■ **RECORD SET**
======
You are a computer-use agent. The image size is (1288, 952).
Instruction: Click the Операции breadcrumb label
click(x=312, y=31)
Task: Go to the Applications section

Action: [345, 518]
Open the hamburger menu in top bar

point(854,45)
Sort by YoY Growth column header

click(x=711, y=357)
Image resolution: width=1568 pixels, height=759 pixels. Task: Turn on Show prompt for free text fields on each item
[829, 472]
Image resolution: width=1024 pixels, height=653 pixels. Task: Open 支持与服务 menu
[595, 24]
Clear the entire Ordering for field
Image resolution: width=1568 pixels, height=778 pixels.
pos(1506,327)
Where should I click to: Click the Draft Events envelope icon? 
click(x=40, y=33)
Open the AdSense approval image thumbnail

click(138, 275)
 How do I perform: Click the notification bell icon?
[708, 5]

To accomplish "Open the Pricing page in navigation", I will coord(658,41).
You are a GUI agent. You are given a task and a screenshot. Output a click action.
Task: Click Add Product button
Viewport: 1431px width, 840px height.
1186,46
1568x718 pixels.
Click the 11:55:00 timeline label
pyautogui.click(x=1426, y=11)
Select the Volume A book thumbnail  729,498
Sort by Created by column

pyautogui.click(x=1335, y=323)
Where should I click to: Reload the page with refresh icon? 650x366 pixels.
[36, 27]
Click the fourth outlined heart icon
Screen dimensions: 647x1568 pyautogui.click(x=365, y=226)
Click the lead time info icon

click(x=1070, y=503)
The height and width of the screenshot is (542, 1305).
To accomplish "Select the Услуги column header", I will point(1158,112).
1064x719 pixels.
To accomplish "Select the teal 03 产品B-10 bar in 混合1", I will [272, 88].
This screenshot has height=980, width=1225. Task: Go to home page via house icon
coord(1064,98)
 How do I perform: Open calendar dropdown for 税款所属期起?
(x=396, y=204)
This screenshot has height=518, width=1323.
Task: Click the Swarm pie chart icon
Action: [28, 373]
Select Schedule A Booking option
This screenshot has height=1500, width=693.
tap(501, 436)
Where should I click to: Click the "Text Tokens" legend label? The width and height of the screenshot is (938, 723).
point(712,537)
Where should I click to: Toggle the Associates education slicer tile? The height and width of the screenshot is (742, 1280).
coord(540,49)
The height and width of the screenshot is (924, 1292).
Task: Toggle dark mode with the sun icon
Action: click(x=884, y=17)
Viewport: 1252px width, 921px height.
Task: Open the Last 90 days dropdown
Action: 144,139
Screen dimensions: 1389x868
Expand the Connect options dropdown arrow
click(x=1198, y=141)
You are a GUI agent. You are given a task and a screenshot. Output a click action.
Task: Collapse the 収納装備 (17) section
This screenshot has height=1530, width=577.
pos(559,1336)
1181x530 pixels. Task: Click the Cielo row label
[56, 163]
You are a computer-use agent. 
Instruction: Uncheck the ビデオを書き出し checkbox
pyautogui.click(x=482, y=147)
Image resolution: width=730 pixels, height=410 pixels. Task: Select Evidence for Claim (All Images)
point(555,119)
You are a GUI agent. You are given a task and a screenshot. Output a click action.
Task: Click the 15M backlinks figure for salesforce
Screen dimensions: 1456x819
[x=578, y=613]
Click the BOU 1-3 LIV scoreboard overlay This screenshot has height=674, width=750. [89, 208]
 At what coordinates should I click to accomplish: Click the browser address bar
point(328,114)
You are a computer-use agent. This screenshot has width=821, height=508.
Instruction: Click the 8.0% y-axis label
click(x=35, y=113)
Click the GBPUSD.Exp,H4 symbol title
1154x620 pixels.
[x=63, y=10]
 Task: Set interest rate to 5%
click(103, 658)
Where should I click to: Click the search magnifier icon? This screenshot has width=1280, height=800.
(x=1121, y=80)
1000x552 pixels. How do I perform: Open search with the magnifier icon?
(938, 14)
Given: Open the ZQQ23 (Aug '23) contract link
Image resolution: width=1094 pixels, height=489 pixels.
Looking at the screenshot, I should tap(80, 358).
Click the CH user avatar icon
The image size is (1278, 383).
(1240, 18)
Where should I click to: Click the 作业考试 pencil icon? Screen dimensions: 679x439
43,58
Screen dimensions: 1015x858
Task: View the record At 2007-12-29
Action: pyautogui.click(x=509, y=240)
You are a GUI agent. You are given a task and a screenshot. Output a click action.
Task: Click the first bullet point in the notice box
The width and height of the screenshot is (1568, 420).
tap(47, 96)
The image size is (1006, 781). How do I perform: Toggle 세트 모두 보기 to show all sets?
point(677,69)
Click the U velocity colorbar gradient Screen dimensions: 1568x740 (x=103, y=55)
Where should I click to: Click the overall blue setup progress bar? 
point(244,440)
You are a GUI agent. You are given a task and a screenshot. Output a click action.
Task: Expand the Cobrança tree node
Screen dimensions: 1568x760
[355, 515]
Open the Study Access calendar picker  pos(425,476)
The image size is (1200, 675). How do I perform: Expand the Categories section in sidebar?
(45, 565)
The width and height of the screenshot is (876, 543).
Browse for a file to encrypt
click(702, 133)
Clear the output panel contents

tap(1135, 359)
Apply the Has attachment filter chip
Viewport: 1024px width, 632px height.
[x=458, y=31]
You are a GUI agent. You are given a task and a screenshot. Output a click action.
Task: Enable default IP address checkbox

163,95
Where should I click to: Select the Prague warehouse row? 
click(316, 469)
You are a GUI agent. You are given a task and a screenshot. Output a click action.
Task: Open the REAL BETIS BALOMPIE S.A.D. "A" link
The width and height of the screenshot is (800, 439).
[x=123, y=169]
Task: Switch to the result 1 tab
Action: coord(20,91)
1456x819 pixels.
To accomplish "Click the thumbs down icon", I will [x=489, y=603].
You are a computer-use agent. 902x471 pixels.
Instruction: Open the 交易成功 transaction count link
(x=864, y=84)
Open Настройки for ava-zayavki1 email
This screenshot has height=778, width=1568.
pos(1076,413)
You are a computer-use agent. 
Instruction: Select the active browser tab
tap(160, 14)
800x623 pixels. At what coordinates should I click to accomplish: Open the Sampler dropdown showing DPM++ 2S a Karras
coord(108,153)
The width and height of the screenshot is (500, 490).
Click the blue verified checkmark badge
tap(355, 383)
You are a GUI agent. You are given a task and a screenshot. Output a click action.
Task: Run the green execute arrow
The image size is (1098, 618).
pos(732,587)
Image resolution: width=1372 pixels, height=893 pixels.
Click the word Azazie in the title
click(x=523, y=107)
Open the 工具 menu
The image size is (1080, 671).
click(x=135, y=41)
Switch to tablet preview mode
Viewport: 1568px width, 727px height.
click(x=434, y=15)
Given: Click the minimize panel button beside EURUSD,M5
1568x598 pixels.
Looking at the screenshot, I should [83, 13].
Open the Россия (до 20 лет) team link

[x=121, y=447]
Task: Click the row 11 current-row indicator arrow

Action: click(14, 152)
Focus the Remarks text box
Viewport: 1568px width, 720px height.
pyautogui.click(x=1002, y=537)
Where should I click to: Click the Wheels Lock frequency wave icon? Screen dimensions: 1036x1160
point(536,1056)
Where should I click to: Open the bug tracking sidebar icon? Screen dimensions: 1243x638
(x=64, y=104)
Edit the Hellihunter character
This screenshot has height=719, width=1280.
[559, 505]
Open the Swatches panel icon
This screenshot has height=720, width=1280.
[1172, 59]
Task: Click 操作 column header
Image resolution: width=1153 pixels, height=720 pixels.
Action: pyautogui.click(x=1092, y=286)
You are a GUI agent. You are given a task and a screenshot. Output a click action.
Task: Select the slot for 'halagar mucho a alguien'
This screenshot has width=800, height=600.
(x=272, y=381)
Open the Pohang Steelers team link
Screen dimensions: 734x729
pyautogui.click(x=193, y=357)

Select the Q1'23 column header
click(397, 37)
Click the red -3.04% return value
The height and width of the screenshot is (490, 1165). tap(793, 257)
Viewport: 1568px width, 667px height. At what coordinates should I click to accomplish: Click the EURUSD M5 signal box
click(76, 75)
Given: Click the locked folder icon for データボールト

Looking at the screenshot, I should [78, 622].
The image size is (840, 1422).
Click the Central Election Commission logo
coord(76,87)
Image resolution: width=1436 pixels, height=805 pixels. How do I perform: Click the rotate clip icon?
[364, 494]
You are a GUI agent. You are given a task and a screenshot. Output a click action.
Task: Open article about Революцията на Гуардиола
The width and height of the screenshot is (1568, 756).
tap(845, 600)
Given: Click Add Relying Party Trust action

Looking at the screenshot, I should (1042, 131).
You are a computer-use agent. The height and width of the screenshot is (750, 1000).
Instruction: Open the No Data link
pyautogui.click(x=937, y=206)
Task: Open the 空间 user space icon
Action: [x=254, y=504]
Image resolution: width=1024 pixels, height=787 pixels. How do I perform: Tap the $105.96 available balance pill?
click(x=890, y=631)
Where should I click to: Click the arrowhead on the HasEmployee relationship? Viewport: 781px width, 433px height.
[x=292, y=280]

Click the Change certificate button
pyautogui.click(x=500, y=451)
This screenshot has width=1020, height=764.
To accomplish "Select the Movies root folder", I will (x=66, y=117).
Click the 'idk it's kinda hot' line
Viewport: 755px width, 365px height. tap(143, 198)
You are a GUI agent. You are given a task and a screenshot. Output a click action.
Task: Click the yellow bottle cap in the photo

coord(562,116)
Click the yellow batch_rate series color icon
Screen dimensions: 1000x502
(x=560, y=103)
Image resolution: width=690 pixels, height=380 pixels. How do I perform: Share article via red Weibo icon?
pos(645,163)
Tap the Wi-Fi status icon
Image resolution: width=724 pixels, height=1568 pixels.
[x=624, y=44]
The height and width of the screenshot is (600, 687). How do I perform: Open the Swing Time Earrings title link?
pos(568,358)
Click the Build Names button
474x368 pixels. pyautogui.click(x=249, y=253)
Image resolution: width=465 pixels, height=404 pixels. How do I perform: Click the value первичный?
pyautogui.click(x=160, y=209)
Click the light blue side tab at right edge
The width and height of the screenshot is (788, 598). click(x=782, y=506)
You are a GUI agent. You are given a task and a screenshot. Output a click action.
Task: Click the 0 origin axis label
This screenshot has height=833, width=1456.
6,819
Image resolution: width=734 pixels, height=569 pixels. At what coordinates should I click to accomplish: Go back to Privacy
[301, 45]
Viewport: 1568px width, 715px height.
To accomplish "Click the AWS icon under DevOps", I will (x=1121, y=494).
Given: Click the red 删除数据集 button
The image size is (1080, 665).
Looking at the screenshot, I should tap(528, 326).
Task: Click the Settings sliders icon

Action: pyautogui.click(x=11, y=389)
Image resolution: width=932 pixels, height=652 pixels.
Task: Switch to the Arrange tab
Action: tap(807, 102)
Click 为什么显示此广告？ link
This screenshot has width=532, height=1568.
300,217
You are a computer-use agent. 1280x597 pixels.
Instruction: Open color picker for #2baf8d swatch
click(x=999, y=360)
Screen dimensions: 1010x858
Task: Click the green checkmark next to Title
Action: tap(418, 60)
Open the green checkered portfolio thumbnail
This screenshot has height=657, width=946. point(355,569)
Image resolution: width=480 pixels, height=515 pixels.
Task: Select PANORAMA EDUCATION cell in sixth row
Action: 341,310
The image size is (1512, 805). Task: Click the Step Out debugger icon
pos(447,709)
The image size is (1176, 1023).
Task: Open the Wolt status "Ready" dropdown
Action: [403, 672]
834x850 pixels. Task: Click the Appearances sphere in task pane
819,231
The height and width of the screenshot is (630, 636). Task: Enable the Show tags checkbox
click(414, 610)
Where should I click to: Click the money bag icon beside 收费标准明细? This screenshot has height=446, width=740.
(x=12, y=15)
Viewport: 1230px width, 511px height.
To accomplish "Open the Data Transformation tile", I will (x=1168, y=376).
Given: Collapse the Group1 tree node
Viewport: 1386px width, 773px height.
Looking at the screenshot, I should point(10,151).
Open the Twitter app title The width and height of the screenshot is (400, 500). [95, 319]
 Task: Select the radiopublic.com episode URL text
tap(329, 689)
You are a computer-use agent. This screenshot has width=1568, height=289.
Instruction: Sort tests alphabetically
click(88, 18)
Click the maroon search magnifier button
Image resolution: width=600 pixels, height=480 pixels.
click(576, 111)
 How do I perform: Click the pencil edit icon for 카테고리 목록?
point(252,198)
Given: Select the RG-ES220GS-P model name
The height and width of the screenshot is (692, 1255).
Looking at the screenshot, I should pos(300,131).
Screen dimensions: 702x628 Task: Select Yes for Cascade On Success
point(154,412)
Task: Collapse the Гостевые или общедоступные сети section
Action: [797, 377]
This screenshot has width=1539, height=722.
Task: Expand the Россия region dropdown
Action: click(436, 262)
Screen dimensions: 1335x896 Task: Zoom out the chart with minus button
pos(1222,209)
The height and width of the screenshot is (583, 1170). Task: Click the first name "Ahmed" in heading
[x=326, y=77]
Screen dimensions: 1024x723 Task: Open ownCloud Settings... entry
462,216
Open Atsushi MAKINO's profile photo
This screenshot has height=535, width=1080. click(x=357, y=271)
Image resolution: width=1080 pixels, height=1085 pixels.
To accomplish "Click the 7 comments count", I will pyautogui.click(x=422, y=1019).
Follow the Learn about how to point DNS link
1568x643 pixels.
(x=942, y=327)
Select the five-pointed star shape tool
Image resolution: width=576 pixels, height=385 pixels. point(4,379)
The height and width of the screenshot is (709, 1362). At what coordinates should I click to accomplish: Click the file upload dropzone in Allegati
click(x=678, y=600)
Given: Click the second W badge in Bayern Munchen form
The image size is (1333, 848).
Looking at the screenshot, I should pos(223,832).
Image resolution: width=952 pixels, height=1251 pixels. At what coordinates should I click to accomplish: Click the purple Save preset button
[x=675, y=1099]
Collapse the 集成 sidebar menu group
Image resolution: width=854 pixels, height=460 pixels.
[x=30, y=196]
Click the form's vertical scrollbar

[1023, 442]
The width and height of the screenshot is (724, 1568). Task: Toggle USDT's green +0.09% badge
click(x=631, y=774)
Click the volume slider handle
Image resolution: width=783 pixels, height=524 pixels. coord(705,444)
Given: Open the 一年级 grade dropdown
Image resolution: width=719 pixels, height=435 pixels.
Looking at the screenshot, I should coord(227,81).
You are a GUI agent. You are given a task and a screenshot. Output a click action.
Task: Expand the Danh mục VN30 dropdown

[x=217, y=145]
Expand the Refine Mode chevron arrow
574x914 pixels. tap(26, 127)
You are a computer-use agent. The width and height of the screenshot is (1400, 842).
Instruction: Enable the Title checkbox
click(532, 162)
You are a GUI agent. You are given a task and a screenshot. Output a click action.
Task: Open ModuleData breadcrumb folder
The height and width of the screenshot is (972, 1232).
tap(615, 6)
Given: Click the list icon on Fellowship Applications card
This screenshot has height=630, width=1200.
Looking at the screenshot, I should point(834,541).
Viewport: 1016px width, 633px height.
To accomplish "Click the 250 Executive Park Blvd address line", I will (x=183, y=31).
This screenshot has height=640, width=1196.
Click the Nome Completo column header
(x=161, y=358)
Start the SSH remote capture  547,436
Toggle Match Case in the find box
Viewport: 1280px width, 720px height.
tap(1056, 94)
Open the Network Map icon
======
■ **TASK DIRECTIONS**
Lines of the listing above that contain the word "tree" must all be copied.

■ **SOLUTION**
Task: Expand the Cobrança tree node
Given: Collapse the Group1 tree node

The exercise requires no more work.